Researchers within this effort have been using their own variant knowledgebase, as well as other repositories, including CIViC, to interpret whole-genome sequencing results and make treatment decisions. Obi Griffith's hope is to "establish CIViC as the go-to knowledge base for this trial."

Within Washington University, the CIViC team recently conducted a pilot study in which physicians treating acute myeloid leukemia patients were surveyed about how CIViC may or may not be helping them make treatment decisions. At a high level, the survey showed that when physicians referenced CIViC they learned information that helped them refine a patient's prognosis or diagnosis, as well as guide patients to clinical trials or off-label treatments, in about 45 percent of cases. 

Obi and Malachi Griffith said they would like to conduct a similar survey within POG to assess how the program's molecular tumor boards are using the data within the repository and measure the impact this is having on patient care. This will also help the CIViC team to improve the knowledgebase and how variant interpretations are reported. 

The learnings from its collaboration with POG will also be useful as Washington University is planning to launch its own whole-genome sequencing platform for cancer profiling. According to Obi Griffith, the sequencing would be performed in a CLIA-certified lab, and evidence in CIViC would be used to identify the variants that would be reported to doctors and patients. "We haven't made much progress on that," he said. "We're really just getting started." 

While some of the NIH grant funds will be applied to this effort, it is one of the more challenging goals for the group. "It is more expensive to produce the data, because it is genome-wide," he said. "It is also more challenging on the interpretation side because you have so many variants you have to sift through and prioritize, and think about how different variants need to be combined in the interpretation." Toward this goal, the CIViC team hopes to use the grant funds to enhance the repository so it can include the clinical significance of complex genotypes, or combinations of different types of variants. 

To date, cancer centers and most commercial labs involved in precision oncology have used targeted sequencing panels or exome sequencing, but largely not yet embraced whole-genome sequencing. This is due mostly to increased costs, a heavier variant interpretation burden, and reimbursement challenges with whole-genome sequencing. 

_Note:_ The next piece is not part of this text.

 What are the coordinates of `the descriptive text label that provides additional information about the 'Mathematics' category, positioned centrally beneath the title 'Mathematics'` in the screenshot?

"If you just look at the five or 10 genes you really know how to interpret or if you do exome [sequencing] and limit yourself to the same genes, you make your life easier," Obi Griffith said. "But ultimately, it's going to be whole-genome sequencing that we're going to want to do." 

The advantage with whole-genome sequencing is that, unlike targeted or exome sequencing, it enables the identification of all clinically relevant variants and avoids missing variants due to lack of coverage. "The simplicity is so appealing, where you sequence the genome of the tumor one time, in one way, and you're not biasing yourself to any preconceived notions of what regions of the genome matter and which don't," Malachi Griffith said. "It just costs a little more, but once those costs come down where that's not a consideration …  it just seems like a more sensible way to go."